Un bracciale per ricaricare la batteria dello smartphone… masturbandosi. È la tecnologica e provocatoria proposta del sito PornHub, leader dell’intrattenimento per adulti, pensata per produrre energia pulita “dai pensieri più sporchi”. Come recita l’irriverente slogan della campagna WankBand.

Il bizzarro dispositivo da allacciare al polso sarebbe dotato di una dinamo interna e di una batteria che può immagazzinare l’energia cinetica prodotta dal forsennato movimento del braccio.

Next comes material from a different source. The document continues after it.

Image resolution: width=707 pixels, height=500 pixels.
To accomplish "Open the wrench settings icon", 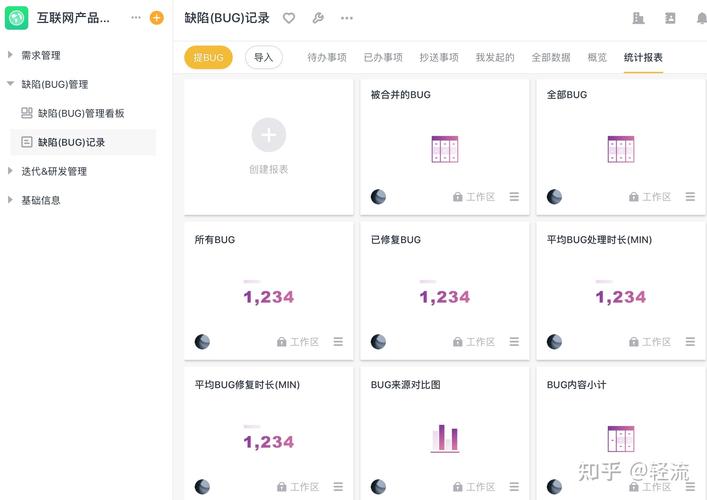I will coord(318,18).
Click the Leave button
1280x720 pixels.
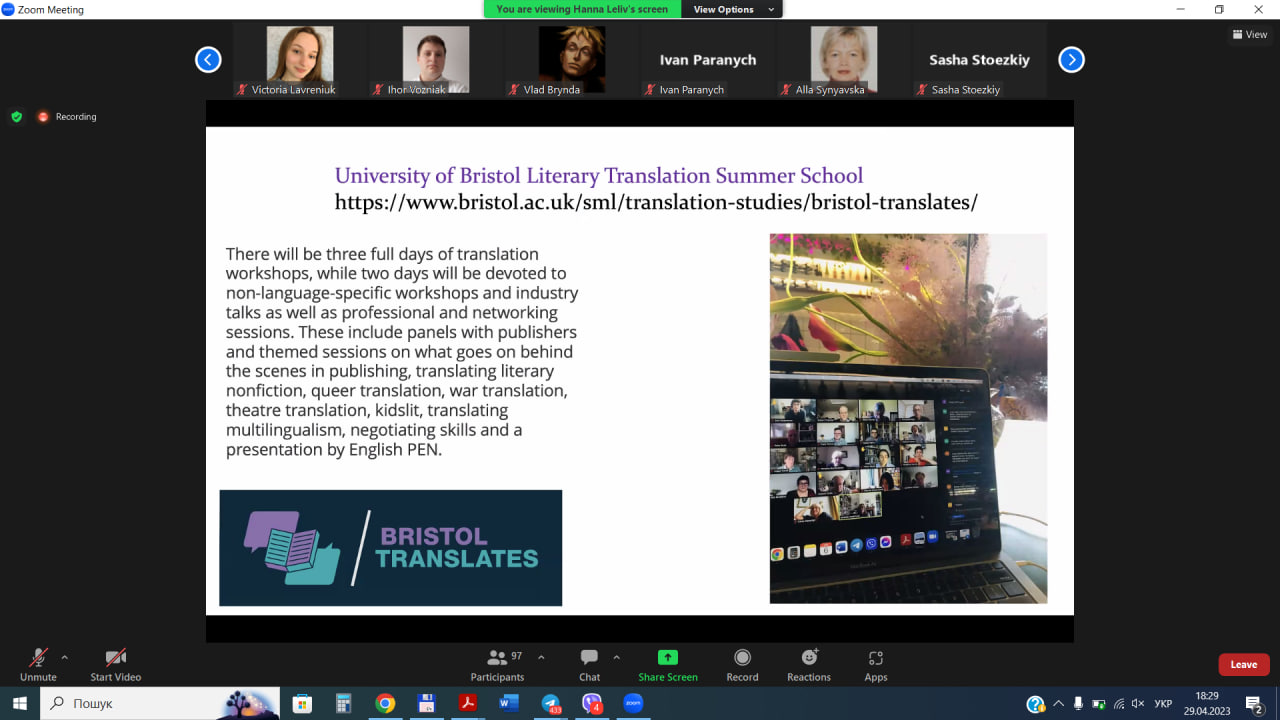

A cose fatte, la carica ottenuta con l’oscillatorio atto della masturbazione potrà poi essere messa al servizio di smartphone e tablet, collegati al bracciale con un comunissimo cavetto USB.

Bufala o realtà? Anche se il famoso portale pornografico ha aperto una pagina intera per presentare al meglio il progetto Wankband, con tanto di video promozionale, al momento non è ancora chiaro se il bracciale resterà soltanto un concept che scherza sulla dilagante moda dei device indossabili.

Dalle parti di PornHub, in realtà, sembrano aver preso molto seriamente la questione. Nel presentare un sistema che potrebbe “limitare l’inquinamento”, il filmato di presentazione introduce infatti tematiche relative all’ambiente e mostra agli uomini “com’è possibile salvare il pianeta facendo quello che sanno fare meglio”. Il sito hard dichiara di sentirsi in colpa perché “ogni giorno, milioni di ore di contenuti vengono visualizzati online e questa azione ha un suo costo elettrico, che inquina il pianeta”.

A dirla tutta, i commenti che circolano sul web si dividono anche sulla tecnologia a bordo. Qualcuno fa scherzosamente notare che PornHub non ha proposto niente di così rivoluzionario: gli orologi da polso automatici, capaci di ricaricarsi sfruttando l’energia cinetica del movimento del braccio, sfruttano da anni l’auto-erotismo. Qualcun altro è scettico sulla quantità di energia che può effettivamente scaturire dalla pratica onanistica. Ma dato che è possibile iscriversi per richiedere di testare il dispositivo in anteprima mondiale, se non stiamo parlando di bufala siamo certi che le video-recensioni non tarderanno ad arrivare.